A proposta original foi apresentada pelo CDS-PP, e foi substituída por uma proposta conjunta após discussão com os demais grupos parlamentares, discussão esta, que deu mesmo origem a um grupo de trabalho, sendo agora aprovada por unanimidade na Comissão de Orçamento e Finanças.
A proposta agora em cima da mesa estabelece que o Estado e demais entidades públicas, incluindo as regiões autónomas e as autarquias locais (uma especificação pedida pelo PS e que os demais partidos não consideraram necessária) «estão obrigados ao pagamento de juros de mora pelo atraso no cumprimento de qualquer obrigação pecuniária, independentemente da sua fonte».

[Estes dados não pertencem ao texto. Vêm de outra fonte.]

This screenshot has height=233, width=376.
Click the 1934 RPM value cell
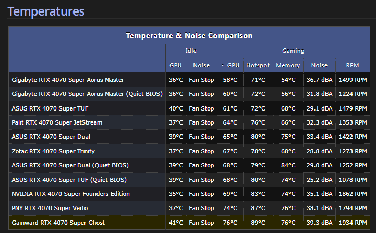tap(352, 223)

O Estado passa a ter um prazo de trinta dias para efectuar o pagamento após: o contraente público ter recebido a factura ou documento equivalente; após a recepção do bem ou serviço quando a data de entrega da factura for incerta; quando o contraente receber a factura ou documento equivalente antes do fornecimento de bens ou prestação dos serviços.